◆ About this task ◆
Which lines of the data contain the string "will"? Copy every one of them.

◆ Dataset ◆
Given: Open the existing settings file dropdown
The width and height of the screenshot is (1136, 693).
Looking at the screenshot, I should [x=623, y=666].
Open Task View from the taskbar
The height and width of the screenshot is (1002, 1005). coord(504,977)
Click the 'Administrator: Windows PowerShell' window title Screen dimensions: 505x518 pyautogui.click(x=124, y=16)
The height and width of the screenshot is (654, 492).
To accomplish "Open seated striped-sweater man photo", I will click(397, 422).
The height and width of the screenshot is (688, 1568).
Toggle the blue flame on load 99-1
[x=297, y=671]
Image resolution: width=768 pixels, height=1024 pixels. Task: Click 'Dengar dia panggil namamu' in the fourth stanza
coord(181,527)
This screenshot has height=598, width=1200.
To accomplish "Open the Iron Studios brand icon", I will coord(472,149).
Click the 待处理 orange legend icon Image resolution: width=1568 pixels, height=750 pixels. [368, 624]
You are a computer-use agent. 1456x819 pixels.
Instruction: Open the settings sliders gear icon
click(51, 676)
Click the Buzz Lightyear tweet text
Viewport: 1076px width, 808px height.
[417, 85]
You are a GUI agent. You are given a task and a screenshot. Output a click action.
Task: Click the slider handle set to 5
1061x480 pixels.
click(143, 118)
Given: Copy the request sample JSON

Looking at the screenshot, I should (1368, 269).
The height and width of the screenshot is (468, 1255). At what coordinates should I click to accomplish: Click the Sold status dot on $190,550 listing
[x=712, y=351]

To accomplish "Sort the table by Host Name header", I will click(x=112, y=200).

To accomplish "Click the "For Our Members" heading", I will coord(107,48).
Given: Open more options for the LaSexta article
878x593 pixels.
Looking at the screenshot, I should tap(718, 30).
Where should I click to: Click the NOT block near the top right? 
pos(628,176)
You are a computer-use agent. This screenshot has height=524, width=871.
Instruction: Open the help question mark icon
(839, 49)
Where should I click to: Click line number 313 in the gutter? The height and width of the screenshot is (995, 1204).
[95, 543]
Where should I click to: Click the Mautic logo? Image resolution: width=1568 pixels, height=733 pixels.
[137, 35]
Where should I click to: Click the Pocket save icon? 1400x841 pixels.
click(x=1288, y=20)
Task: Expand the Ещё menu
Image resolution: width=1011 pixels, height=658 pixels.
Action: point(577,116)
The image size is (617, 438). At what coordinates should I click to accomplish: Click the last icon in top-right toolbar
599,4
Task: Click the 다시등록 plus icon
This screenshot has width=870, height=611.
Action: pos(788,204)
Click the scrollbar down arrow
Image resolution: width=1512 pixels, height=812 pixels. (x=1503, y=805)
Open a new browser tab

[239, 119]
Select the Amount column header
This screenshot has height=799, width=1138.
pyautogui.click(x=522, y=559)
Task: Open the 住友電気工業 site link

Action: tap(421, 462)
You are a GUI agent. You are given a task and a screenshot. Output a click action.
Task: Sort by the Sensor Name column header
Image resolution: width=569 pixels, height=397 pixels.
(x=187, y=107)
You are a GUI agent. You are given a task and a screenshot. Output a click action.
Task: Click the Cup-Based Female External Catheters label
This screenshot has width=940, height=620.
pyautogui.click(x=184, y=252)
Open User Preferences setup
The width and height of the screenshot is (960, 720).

◆ Result ◆
To accomplish "Open seated striped-sweater man photo", I will click(397, 422).
To accomplish "Open the Iron Studios brand icon", I will coord(472,149).
To accomplish "Sort the table by Host Name header", I will click(x=112, y=200).
To accomplish "Click the "For Our Members" heading", I will coord(107,48).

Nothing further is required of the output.